Charlie ruht sehr häufig nicht so sehr in sich, er ist empathischer was meinen Zustand angeht. Ich begründe das damit, dass er aufgrund der PRA stärker auf mich angewiesen ist. Er muss sich auf mich verlassen können, da ich für ihn sehe. Er braucht mich, damit er zurecht kommt. Er ist deutlich anhänglicher als Lis, begleitet mich auch im Haus und im Büro bei jedem Schritt und weicht kaum von meiner Seite. Und wer möchte sich schon auf einen Guide verlassen, der hektisch und gestresst ist? Charlie braucht von mir einfach eine gelassene, konstante Führung. Das zeigt er mir sehr deutlich und er hat es geschafft, mich zu einem ausgeglicheneren, sanfteren Menschen zu erziehen. Er hat mich so oft gezwungen, einen Gang zurück zu schalten, dass ich heute schon frühzeitig merke, wenn ich mal wieder aufdrehe, so dass ich mich selber regulieren kann. Ich muss nun nicht mehr zen-artig Erbrochenes von ihm aufwischen, weil ich ihn gestresst habe, sondern erkenne vorab, wann ich zu viel für ihn werde. Dann atme ich durch, sammele mich und benehme mich so, wie es für Charlie gut ist.

Charlie ist nichts von dem, das ich wollte. Aber er hat mein Leben um so viel mehr bereichert, als ich jemals zu hoffen gewagt hätte. Er hat Seiten an mir gefordert, die ich heute schätze. Ich mag es, geduldiger und ruhiger zu sein. Es gefällt mir, mit ihm ein Team zu bilden, dass so viel sanfter, aber mindestens genauso kraftvoll ist wie das Team „Lis & Sandra“. Er tut Lis gut, weil auch sie entspannter geworden ist.
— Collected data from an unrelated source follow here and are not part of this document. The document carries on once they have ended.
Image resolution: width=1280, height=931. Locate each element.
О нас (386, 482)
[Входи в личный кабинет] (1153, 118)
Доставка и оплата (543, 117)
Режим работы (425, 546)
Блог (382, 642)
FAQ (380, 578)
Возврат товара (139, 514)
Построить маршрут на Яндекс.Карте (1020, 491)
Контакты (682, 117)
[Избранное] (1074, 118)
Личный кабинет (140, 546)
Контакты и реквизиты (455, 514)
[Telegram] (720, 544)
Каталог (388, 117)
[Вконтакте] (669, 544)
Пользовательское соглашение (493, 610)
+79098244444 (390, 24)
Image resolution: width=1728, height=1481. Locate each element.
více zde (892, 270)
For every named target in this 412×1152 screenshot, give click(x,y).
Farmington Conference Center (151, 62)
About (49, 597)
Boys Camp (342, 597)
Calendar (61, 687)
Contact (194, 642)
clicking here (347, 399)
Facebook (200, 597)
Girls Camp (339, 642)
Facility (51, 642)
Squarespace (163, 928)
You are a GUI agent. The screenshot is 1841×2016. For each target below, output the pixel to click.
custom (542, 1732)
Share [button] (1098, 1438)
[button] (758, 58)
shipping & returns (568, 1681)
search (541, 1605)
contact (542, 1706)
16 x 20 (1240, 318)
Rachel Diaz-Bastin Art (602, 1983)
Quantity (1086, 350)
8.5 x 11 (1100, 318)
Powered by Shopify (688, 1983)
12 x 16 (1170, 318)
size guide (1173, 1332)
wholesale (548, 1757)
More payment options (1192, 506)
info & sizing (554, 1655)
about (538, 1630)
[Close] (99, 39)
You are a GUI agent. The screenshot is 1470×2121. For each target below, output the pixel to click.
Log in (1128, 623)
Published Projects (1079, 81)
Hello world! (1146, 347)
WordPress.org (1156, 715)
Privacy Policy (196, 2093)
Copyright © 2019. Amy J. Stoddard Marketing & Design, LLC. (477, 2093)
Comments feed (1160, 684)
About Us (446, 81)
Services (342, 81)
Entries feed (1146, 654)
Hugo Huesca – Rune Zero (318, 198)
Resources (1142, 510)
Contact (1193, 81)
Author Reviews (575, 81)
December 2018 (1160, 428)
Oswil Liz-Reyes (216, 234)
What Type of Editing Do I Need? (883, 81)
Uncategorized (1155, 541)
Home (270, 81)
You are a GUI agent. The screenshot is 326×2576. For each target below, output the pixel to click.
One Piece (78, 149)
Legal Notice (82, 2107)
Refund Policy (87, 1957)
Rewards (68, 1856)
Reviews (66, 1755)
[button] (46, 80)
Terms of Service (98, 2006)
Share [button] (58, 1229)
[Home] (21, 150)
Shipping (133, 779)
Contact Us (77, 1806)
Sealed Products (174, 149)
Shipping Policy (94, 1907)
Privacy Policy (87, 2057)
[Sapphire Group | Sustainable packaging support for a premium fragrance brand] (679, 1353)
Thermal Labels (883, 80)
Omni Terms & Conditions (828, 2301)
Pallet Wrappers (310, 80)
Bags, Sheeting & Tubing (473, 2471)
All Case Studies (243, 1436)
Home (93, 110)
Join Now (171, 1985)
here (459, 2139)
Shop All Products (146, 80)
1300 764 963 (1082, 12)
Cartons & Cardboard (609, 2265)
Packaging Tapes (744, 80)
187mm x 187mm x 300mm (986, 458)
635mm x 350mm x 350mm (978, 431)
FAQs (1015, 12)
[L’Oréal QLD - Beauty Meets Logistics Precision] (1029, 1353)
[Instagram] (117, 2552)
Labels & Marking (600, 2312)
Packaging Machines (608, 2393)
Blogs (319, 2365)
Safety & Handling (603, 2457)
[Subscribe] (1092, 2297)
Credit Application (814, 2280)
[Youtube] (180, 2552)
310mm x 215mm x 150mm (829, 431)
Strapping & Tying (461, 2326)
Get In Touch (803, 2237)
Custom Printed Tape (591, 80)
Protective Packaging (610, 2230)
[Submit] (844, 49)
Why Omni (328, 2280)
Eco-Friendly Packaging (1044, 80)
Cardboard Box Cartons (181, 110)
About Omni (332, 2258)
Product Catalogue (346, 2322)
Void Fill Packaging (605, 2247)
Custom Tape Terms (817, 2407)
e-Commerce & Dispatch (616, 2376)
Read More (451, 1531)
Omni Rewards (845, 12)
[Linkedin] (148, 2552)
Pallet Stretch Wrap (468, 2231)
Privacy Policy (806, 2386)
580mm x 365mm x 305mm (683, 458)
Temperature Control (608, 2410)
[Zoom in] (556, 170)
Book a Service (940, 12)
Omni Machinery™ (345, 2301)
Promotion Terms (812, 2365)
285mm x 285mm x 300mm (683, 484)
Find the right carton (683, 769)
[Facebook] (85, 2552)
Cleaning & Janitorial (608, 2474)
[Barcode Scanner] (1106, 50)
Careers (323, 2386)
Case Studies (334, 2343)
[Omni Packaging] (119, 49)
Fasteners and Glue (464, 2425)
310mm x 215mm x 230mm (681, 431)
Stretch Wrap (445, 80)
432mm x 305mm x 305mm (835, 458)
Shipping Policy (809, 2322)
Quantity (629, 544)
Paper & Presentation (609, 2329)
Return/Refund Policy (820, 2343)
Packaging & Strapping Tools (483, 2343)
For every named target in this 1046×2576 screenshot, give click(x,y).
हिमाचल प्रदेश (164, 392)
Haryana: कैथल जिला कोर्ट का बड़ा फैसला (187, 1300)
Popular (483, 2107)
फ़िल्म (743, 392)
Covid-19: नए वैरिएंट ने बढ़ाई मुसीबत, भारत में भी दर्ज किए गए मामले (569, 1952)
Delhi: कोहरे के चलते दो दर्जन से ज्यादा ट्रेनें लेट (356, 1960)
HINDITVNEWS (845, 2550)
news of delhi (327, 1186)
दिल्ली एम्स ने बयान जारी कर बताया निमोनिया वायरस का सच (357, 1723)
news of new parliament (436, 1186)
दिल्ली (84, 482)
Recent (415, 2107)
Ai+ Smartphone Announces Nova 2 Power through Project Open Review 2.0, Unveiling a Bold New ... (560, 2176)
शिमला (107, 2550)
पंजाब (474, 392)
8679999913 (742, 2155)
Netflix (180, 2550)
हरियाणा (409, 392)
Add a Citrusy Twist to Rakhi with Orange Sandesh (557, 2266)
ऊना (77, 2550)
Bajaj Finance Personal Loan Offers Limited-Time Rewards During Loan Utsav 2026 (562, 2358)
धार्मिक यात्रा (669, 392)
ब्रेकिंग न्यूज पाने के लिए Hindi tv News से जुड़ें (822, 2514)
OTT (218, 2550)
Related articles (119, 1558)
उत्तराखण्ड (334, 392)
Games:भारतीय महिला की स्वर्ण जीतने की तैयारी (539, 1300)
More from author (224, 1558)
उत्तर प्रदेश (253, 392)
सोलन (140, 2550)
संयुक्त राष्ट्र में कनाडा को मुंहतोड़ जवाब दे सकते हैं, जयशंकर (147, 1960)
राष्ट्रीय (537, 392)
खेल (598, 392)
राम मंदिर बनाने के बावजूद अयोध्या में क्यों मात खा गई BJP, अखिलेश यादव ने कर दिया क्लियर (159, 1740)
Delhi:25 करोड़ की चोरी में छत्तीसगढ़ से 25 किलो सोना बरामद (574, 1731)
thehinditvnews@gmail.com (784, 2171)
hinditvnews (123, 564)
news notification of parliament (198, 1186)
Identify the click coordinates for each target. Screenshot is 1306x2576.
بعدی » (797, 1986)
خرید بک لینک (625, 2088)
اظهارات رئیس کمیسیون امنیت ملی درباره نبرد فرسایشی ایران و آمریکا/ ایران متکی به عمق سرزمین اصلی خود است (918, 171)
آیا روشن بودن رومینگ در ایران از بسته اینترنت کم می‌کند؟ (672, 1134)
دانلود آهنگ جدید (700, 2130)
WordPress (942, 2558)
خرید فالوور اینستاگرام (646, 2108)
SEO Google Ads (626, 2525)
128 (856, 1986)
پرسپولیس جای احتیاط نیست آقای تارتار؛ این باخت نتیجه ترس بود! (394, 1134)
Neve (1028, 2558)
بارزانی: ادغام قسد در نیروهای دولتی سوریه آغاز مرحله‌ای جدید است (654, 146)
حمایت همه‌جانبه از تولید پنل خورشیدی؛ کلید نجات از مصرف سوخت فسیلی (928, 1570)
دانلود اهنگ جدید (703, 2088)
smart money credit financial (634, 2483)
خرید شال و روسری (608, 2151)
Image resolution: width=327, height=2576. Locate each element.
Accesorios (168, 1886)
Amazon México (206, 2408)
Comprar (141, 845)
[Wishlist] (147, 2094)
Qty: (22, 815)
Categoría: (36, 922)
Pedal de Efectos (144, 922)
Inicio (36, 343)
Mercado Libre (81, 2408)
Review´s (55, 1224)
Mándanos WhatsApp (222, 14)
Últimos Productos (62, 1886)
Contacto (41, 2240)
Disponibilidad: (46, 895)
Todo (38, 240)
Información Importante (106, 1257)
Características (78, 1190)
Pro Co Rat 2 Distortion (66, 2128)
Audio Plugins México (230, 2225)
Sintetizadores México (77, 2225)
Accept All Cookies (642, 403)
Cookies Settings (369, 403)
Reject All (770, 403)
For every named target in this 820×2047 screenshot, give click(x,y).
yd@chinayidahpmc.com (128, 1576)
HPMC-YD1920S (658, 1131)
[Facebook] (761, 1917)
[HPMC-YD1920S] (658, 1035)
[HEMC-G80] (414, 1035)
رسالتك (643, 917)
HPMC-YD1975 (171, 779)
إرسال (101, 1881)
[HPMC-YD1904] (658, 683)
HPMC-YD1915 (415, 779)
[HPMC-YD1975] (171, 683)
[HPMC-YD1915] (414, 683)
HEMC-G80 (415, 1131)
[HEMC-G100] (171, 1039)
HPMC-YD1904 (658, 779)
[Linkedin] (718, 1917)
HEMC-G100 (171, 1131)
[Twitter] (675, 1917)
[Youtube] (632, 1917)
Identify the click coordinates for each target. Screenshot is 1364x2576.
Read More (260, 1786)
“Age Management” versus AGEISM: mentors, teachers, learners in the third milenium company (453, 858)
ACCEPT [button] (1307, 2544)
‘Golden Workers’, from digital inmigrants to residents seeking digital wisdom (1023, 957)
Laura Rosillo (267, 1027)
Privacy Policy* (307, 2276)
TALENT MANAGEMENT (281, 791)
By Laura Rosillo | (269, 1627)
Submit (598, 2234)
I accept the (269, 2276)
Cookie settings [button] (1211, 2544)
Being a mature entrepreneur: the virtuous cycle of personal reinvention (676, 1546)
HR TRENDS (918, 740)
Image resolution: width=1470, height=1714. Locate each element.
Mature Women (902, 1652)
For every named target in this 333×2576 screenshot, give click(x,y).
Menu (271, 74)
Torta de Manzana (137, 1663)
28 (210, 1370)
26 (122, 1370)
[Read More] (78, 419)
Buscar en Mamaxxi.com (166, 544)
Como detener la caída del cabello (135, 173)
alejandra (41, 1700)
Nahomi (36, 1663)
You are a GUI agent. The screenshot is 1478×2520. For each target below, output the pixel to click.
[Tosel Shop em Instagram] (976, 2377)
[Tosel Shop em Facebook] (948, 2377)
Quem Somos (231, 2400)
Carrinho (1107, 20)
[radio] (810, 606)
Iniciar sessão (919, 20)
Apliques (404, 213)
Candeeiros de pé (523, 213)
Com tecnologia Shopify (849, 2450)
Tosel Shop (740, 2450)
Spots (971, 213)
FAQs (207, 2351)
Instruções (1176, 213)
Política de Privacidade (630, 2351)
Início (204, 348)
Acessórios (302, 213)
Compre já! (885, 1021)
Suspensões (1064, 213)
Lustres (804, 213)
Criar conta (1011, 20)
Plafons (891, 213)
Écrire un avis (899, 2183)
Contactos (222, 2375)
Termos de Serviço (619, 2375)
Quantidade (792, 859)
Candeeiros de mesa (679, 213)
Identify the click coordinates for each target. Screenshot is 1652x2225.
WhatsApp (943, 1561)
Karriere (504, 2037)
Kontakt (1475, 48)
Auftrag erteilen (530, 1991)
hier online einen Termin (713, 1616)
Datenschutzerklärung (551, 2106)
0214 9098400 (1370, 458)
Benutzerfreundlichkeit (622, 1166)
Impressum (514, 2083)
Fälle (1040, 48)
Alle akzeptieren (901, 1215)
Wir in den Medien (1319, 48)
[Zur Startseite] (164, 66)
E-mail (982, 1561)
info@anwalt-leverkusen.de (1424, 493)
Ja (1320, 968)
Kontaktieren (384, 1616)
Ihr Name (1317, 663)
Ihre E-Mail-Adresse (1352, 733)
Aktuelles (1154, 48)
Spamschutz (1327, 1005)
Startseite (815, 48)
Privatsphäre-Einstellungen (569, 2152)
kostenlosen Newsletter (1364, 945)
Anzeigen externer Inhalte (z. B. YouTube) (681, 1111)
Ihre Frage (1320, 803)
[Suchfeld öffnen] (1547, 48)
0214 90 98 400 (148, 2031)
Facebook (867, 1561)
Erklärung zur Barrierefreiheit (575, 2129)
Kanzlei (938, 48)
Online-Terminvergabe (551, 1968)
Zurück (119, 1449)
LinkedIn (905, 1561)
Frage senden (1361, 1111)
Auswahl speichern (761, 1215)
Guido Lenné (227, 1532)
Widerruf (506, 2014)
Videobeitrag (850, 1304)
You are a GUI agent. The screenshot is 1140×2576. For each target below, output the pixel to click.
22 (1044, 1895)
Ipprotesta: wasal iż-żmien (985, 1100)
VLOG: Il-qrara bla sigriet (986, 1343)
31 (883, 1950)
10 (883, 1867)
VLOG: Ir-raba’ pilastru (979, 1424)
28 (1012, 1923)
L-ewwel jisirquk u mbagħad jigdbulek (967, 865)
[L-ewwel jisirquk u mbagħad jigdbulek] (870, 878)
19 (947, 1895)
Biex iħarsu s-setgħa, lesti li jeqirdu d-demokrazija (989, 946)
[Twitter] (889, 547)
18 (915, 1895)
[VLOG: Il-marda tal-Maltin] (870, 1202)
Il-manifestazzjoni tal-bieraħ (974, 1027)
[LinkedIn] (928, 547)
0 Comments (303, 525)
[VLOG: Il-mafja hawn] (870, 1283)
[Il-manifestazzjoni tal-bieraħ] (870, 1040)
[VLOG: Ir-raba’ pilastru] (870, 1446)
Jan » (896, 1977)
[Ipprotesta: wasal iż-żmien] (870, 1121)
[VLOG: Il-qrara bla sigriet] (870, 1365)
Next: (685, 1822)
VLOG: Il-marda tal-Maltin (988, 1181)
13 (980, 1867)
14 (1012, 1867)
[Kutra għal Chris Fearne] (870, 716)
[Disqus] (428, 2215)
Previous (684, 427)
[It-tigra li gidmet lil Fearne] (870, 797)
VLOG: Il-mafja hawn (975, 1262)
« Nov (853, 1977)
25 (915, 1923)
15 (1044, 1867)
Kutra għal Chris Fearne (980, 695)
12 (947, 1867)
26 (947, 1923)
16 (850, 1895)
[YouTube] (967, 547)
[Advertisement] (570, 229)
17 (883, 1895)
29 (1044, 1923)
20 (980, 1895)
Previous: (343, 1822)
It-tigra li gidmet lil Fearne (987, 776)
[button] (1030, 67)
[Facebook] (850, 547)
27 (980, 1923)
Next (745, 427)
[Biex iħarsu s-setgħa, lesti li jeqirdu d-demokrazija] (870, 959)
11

Er hat ihr gezeigt, dass nicht jeder Fremde verknurrt werden muss, dass es auch positive Begegnungen mit fremden Menschen geben kann.

Und als hätten wir einen Deal, hat auch er einen Schritt in meine Richtung gemacht: Er bellt, wenn es klingelt. Wie ein großer, ernst zu nehmender Wachhund.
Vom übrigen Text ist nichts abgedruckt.